◆ EXERCISES ◆
1. Condense the paragraph in the blog text below that begins "I went to the vet today" into a short bulleted list that keeps its main facts.
2. Take the blog text below further, writing on from its final sentence.

I did a bit of homework and studying outside of class. Randomly chatting to coworkers in Korean. And living in Korea, but does that really count because I’m quite the house mouse?

I’m hoping the same works for Mandarin Chinese. The same words with slightly different pronunciations is throwing me off, though. I’m not sure if that makes it easier or harder.

 

Lone Digger

Most of Caravan Palace’s songs seem to be a rehash of the same song, but, whatever. I like Lone Digger. Also, I don’t know what’s up with the weird stripper/barfight music video.

Microchip implant

I went to the vet today – twice – to get a microchip implanted in each of my two cats. There was no way I could carry both, so, two trips! There’s a vet right next to my apartment, but the closest vet that does microchips is quite some distance away. Far away enough for a walk to be annoying, close enough that a taxi would seem silly.

The microchip was 35,000 won. And I have two cats, so my total was 70,000 won. I’m glad that’s over with!

◆ DATA EXCERPTS ◆
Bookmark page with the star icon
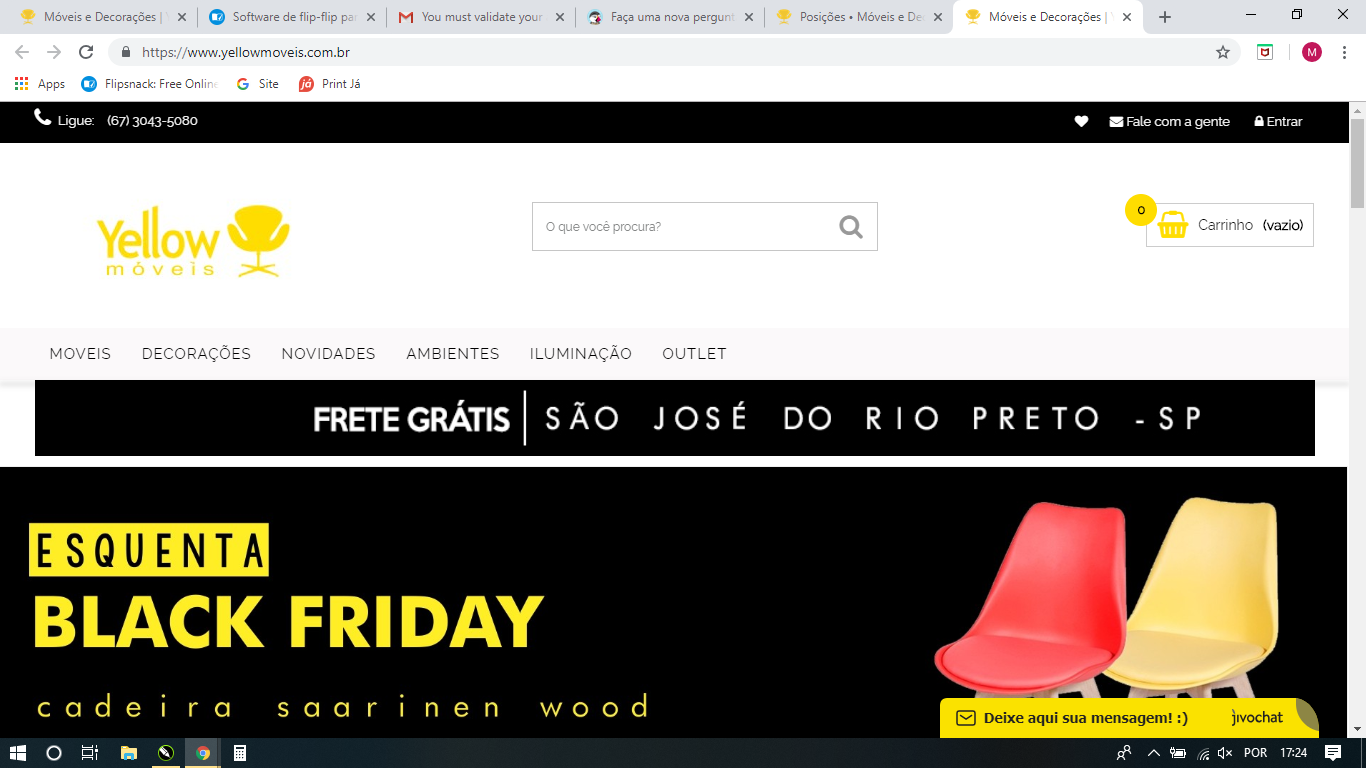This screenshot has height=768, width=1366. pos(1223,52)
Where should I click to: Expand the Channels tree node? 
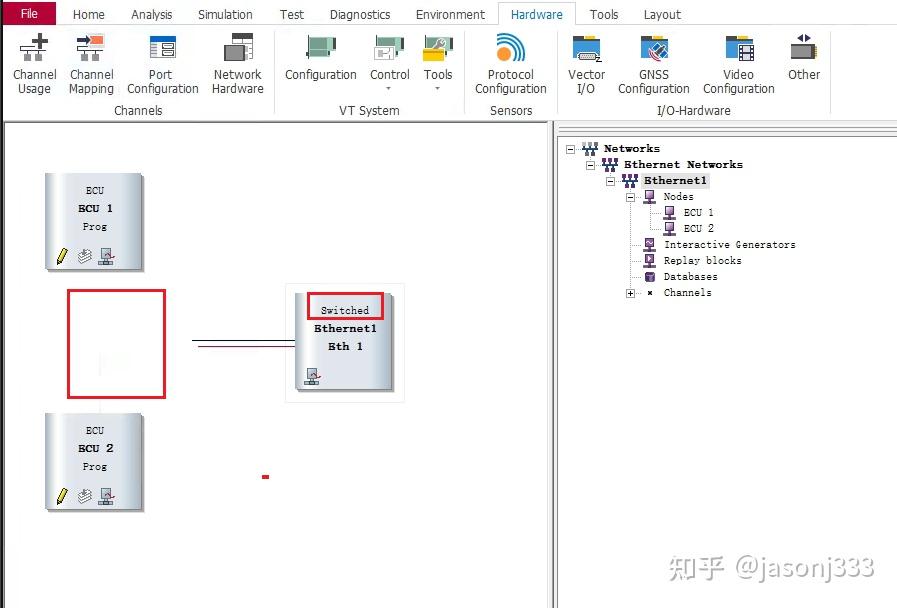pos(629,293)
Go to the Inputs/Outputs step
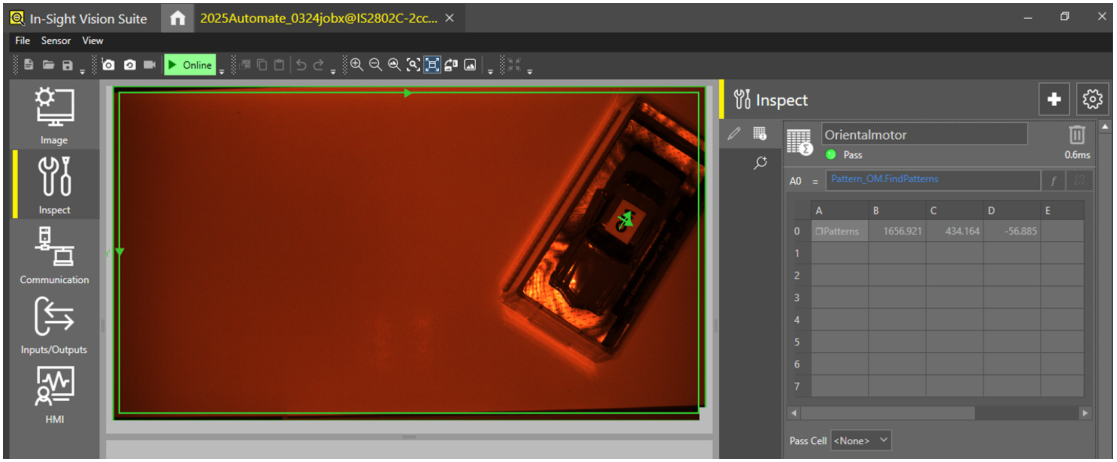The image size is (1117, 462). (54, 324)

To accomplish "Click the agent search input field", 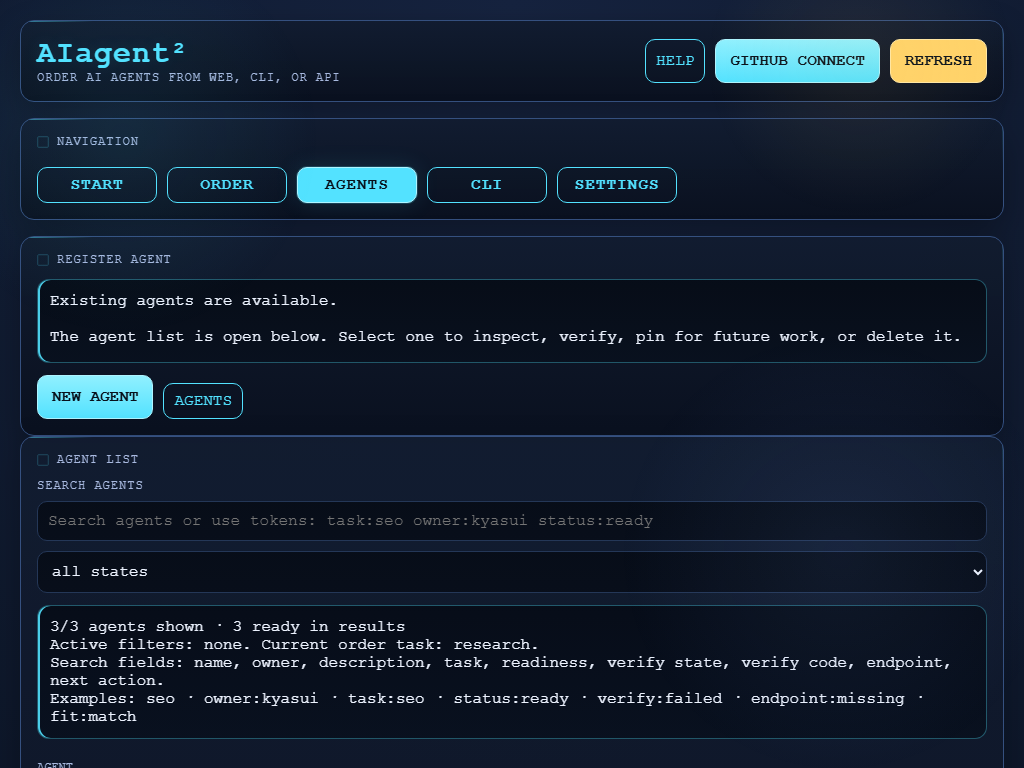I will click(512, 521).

...

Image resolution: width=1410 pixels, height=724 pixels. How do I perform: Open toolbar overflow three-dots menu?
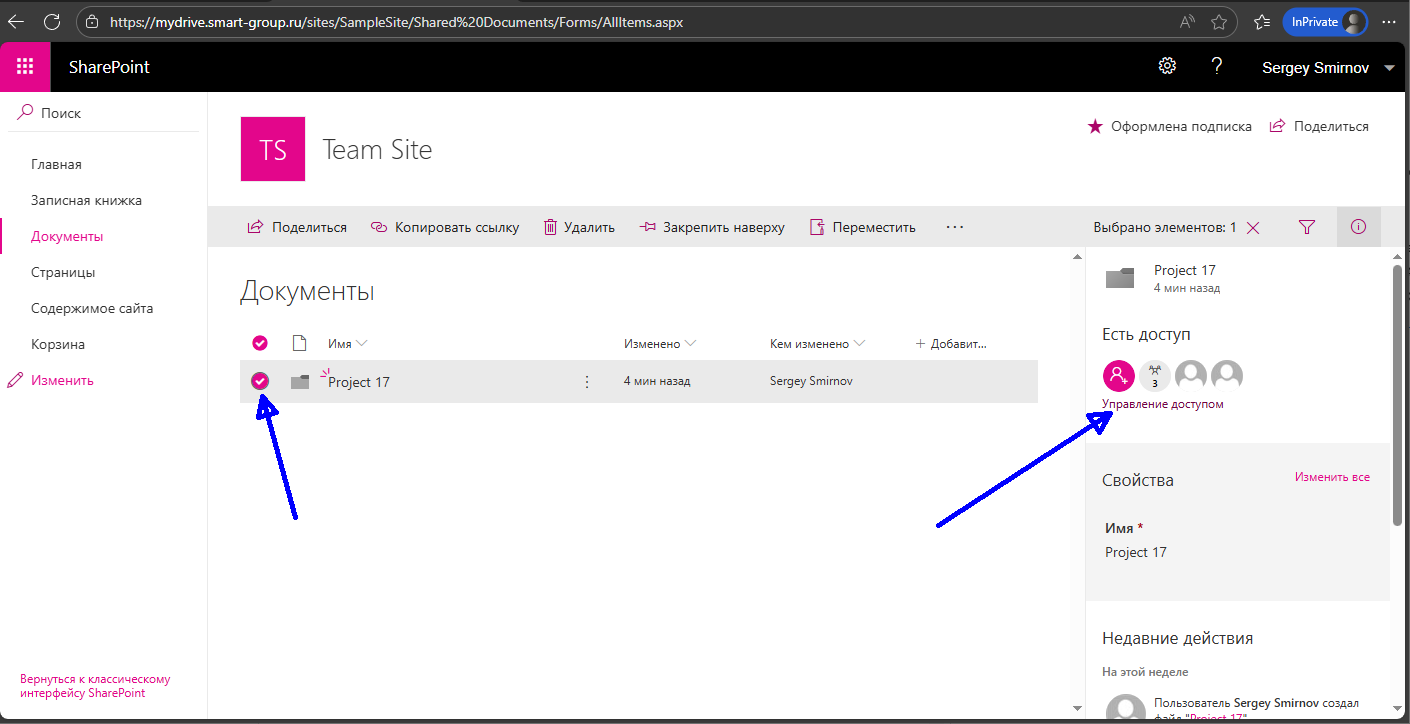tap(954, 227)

* * *

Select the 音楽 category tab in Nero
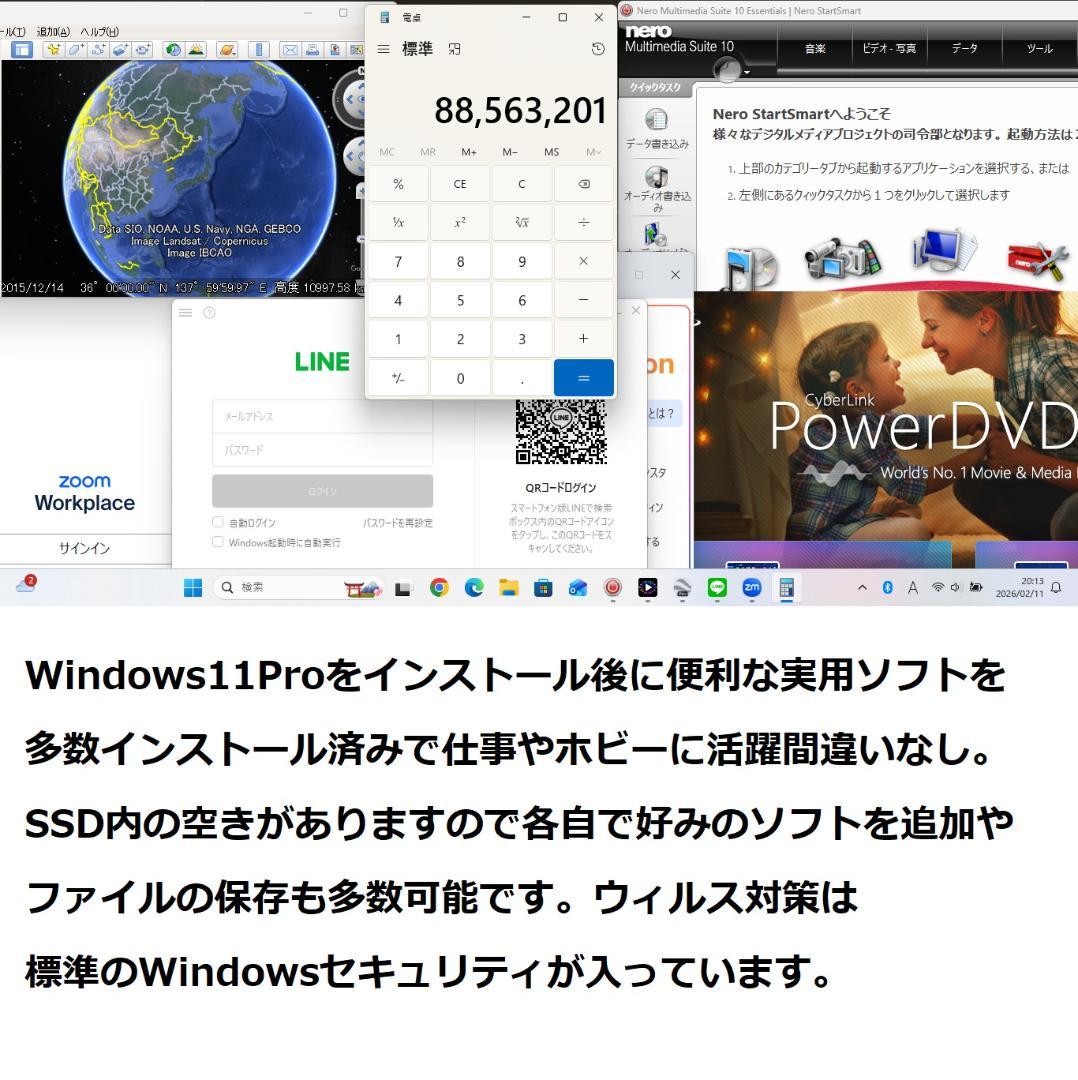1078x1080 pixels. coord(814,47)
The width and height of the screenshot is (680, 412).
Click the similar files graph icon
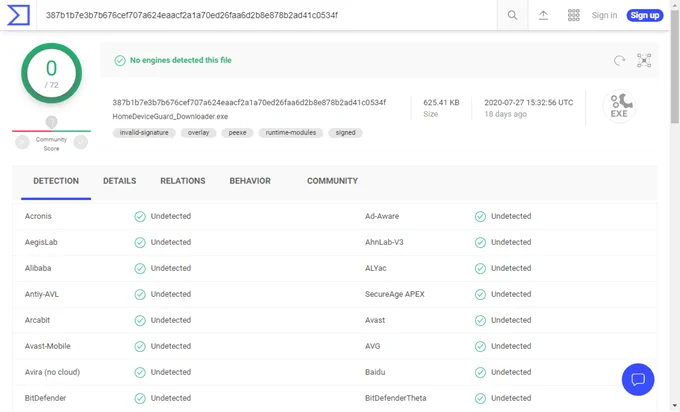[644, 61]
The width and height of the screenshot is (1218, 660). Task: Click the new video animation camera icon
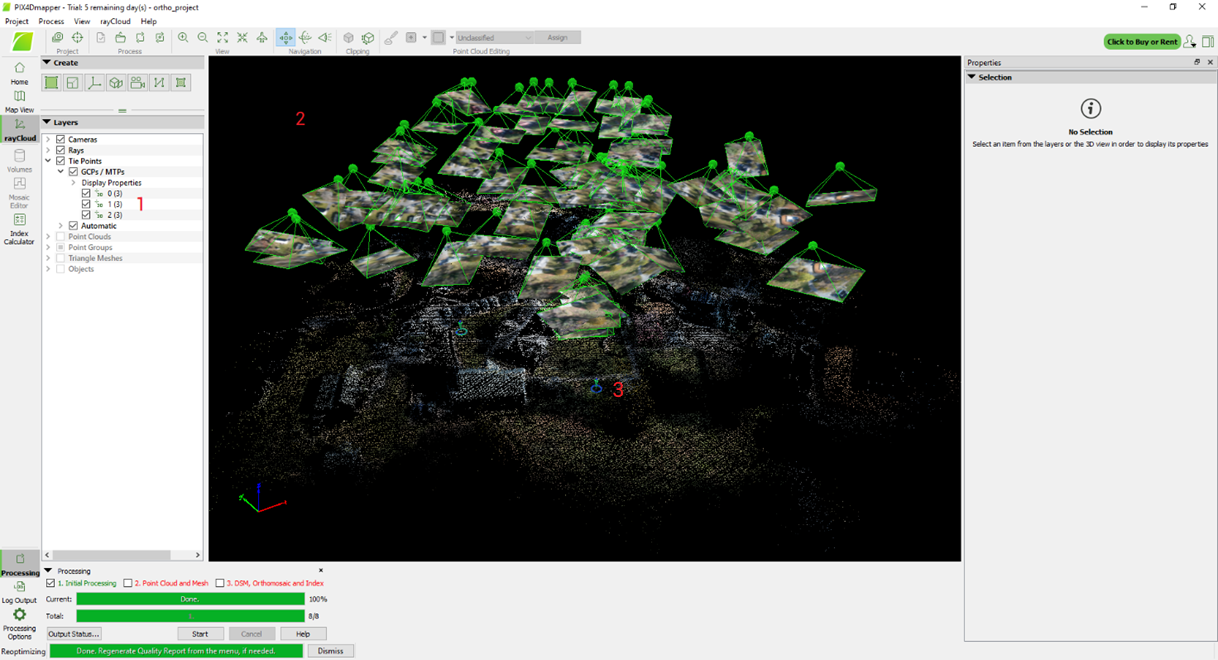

◆ RESPONSES ◆
1.
- Both cats got microchips at the vet today, one cat per visit.
- It took two trips because carrying both cats at once wasn't possible.
- A vet is right next to the apartment, but the nearest one that does microchips is some distance away.
- That distance is far enough to make walking annoying but close enough that a taxi would seem silly.

2.
And then, to register the microchips. I looked through the list of companies supported by petmicrochiplookup.org. And of all the free registries, I liked foundanimals.org the most, much more professional. Unfortunately, it only supports American phone numbers and addresses. I’m a perpetual expat that needs to be able to input non-American phone numbers and addresses. My cats are now registered at freepetchipregistry.com

In other news, South Korea is currently playing against Sweden in their first game (I think) of this World Cup round. I’m going to follow the game by analyzing the amount of yelling I hear coming from outside my window. I have to say, 9 pm games are much better than the previous World Cup’s 6 am games or something like that.

Seoul Station

I was in the Seoul Station area this weekend, to apply for my visa to China. Some interesting things:

 

The fertility center displaying their cryovats, right across from the entrance to the China Visa Center. There’s a joke in here somewhere …

 

And then I walked across the Seoullo 7017 skygarden, to get to Seoul Station from Seoul Square. I was surprised at the amount of homeless people outside Seoul Station. I’d been outside the old Seoul Station once or twice before, and it was deserted then. Now I’m wondering, did I go at an odd time before, because surely I must have noticed … ? No? I don’t know.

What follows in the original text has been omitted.